==== GIVEN RECORDS

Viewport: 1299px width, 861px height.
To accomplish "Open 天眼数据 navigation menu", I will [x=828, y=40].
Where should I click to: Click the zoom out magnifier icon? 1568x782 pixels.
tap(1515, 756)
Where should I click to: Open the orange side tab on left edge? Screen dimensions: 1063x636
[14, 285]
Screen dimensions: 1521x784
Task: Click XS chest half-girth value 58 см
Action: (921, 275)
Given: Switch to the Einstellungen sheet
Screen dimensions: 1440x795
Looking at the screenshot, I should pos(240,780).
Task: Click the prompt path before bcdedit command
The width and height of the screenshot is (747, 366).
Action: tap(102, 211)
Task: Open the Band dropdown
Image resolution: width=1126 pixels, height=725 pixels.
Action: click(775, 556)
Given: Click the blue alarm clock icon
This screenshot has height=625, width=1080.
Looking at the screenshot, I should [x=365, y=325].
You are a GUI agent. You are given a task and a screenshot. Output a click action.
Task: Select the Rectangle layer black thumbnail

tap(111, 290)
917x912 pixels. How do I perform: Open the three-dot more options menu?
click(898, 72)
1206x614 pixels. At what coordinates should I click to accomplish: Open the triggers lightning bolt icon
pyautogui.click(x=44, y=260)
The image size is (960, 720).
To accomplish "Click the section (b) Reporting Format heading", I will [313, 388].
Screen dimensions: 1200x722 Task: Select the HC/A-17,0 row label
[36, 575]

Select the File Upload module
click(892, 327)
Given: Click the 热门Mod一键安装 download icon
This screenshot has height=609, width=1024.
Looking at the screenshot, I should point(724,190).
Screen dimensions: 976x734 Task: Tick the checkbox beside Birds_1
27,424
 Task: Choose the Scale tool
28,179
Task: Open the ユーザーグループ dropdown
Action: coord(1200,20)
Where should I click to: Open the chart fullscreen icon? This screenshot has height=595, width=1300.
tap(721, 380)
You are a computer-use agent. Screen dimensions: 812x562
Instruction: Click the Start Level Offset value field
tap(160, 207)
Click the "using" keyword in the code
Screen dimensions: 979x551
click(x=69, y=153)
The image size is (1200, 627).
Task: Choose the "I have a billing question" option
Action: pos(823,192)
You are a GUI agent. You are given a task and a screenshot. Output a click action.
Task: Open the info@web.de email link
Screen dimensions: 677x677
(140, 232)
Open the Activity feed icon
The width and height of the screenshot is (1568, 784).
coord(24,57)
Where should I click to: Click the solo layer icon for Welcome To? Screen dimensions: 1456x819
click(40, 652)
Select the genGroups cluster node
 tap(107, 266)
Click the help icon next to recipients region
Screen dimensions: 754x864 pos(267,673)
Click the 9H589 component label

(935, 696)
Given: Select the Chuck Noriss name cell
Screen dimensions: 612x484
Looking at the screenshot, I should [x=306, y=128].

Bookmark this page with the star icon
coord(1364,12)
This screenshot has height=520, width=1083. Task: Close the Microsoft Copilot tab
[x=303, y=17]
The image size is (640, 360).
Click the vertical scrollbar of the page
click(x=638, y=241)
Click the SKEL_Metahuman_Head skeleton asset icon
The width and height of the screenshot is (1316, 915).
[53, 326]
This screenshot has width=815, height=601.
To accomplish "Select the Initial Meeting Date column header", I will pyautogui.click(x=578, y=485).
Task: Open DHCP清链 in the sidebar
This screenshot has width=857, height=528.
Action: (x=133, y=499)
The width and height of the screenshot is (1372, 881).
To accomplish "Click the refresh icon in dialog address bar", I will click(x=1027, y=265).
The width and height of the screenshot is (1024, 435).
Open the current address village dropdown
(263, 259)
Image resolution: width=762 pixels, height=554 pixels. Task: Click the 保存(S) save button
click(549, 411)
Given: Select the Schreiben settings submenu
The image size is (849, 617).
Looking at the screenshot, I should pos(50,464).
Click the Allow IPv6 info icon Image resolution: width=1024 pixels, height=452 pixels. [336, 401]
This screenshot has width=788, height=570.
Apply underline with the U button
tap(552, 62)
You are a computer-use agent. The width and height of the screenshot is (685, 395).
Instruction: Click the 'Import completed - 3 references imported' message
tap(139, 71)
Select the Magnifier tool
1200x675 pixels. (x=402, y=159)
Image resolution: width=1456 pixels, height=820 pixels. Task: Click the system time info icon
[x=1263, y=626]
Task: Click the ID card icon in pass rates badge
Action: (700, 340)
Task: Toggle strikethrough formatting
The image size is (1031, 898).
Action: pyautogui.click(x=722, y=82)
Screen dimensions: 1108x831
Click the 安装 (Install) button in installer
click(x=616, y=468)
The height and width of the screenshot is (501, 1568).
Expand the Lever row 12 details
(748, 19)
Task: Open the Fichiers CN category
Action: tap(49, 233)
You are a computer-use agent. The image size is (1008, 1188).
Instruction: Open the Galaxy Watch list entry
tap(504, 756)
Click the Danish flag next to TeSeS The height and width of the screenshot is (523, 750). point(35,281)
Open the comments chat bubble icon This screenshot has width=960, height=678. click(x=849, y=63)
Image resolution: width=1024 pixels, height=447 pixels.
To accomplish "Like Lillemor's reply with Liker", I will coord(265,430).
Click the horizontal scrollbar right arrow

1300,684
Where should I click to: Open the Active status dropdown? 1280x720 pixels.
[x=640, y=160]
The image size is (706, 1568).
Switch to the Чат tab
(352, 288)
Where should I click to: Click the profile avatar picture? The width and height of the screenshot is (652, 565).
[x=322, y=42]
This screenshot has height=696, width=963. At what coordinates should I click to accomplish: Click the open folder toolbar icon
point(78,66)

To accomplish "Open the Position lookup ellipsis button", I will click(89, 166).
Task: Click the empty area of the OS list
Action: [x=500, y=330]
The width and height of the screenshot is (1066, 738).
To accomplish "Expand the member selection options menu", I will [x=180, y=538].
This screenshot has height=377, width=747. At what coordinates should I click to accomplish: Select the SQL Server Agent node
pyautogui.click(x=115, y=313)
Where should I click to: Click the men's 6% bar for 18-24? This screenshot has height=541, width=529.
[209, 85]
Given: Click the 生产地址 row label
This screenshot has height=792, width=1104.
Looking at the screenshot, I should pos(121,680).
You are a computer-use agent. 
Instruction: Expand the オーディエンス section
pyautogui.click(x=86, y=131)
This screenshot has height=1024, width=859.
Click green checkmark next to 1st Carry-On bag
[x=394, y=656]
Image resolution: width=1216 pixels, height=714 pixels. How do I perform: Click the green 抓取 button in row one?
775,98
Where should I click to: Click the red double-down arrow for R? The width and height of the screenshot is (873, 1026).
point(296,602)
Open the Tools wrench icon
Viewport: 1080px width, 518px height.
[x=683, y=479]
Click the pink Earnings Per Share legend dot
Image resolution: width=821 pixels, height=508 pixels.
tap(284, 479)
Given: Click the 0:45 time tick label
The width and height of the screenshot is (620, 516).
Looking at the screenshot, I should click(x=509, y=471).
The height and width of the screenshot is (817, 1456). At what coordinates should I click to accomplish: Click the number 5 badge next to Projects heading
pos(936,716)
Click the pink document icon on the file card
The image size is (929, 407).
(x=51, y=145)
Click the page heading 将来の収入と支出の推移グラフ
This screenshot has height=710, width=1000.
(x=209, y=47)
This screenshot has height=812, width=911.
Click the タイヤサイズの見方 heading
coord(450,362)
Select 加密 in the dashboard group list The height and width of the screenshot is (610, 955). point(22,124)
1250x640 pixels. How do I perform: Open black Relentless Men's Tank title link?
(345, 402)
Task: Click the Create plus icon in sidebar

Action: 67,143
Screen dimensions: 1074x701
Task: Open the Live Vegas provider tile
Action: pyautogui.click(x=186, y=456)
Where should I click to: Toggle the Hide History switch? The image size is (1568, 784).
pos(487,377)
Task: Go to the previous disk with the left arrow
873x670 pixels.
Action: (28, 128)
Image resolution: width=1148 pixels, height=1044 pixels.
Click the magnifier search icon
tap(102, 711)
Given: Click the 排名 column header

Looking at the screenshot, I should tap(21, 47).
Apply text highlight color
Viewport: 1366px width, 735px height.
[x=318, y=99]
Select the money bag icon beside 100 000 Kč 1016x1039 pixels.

========

THE TASK:
Wherever the word "computer" appears in a line of the records, count that line. Say how many there are, with no other words.

WRITTEN RESPONSE:
4